What's Spoiling The Kids: The Big Tech v. Bad Parenting Debate

Without an extended family network, modern parents have sought to raise happy kids in a "hostile" world. It's a tall order, when youngsters absorb the fears (and devices) around them like a sponge.

Image of a kid wearing a blue striped sweater, using an ipad.

Children exposed to technology at a very young age are prominent today.

Julián de Zubiría Samper

-Analysis-

BOGOTÁ — A 2021 report from the United States (the Youth Risk Behavior Survey) found that 42% of the country's high-school students persistently felt sad and 22% had thought about suicide. In other words, almost half of the country's young people are living in despair and a fifth of them have thought about killing themselves.

Such chilling figures are unprecedented in history. Many have suggested that this might be the result of the COVID-19 pandemic, but sadly, we can see depression has deeper causes, and the pandemic merely illustrated its complexity.

I have written before on possible links between severe depression and the time young people spend on social media. But this is just one aspect of the problem. Today, young people suffer frequent and intense emotional crises, and not just for all the hours spent staring at a screen. Another, possibly more important cause may lie in changes to the family composition and authority patterns at home.

Firstly: Families today have fewer members, who communicate less among themselves.

Young people marry at a later age, have fewer children and many opt for personal projects and pets instead of having children. Families are more diverse and flexible. In many countries, the number of children per woman is close to or less than one (Singapore, Taiwan, South Korea, Hong Kong among others).
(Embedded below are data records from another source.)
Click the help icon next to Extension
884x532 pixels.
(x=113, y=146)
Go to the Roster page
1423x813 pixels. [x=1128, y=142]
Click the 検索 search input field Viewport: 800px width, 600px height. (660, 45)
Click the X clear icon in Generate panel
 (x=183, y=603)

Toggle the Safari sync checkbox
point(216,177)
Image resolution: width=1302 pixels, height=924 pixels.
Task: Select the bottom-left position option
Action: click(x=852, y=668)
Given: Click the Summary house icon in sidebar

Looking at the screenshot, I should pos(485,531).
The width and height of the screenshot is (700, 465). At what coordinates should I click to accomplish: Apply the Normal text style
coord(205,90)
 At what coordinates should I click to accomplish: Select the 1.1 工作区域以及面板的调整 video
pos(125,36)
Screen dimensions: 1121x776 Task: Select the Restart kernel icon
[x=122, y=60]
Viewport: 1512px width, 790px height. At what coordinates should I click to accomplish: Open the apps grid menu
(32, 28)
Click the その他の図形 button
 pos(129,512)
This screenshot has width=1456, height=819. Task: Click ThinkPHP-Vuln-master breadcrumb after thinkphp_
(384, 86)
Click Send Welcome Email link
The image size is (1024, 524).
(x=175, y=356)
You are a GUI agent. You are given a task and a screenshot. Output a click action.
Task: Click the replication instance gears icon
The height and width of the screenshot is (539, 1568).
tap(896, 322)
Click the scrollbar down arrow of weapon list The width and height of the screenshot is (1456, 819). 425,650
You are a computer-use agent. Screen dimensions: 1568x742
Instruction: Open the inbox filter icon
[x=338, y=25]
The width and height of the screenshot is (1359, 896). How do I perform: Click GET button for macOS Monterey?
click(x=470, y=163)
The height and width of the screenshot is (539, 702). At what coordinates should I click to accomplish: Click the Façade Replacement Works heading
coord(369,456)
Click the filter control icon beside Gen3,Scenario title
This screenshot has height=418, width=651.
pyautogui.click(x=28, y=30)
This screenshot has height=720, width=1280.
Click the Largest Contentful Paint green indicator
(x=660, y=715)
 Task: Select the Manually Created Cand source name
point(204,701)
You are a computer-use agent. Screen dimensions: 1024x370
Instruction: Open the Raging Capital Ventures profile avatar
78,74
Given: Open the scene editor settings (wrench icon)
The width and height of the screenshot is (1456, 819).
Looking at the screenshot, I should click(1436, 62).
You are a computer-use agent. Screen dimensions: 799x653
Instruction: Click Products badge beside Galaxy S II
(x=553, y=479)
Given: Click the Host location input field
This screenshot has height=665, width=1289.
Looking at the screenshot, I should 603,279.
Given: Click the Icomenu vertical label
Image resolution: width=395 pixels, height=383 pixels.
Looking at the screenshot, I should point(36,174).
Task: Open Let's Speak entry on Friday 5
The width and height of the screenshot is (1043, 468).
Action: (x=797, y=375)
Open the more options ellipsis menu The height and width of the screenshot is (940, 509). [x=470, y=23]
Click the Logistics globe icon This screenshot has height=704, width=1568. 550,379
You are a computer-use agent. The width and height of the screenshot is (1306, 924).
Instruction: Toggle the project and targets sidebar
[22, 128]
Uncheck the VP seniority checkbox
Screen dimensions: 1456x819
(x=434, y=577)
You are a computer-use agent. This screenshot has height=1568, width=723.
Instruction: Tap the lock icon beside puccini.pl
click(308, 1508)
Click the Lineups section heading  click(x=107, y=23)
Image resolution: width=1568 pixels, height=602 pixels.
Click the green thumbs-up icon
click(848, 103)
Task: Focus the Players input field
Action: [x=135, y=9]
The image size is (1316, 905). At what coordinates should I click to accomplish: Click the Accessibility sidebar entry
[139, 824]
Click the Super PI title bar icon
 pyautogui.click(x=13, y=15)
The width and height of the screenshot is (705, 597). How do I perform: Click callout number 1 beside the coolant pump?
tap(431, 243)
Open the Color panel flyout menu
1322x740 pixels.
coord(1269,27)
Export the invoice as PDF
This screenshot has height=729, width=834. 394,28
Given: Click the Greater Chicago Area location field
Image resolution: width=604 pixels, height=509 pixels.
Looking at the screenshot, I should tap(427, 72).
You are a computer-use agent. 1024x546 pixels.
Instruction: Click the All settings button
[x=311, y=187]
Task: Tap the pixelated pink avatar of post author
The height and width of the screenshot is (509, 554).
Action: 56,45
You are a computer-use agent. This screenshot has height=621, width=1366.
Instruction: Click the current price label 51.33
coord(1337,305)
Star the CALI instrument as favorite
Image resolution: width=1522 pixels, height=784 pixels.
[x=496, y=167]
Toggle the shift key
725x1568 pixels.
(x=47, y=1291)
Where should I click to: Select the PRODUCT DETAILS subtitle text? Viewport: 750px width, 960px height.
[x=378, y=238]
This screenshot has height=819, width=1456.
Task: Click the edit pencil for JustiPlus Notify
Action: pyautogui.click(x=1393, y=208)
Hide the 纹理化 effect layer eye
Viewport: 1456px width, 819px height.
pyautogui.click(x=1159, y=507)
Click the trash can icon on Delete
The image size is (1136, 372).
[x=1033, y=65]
In Colombia, women have on average 1.9 children, compared to 7.6 in 1970. Worldwide, women aged 15 to 49 years have on average 2.4 children, or half the average figure for 1970. The changes are much more pronounced in cities and among middle and upper-income groups.

Of further concern today is the decline in communication time at home, notably between parents and children. This is difficult to quantify, but reasons may include fewer household members, pervasive use of screens, mothers going to work, microwave ovens that have eliminated family cooking and meals and, thanks to new technologies, an increase in time spent on work, even at home. Our society is addicted to work and devotes little time to minors.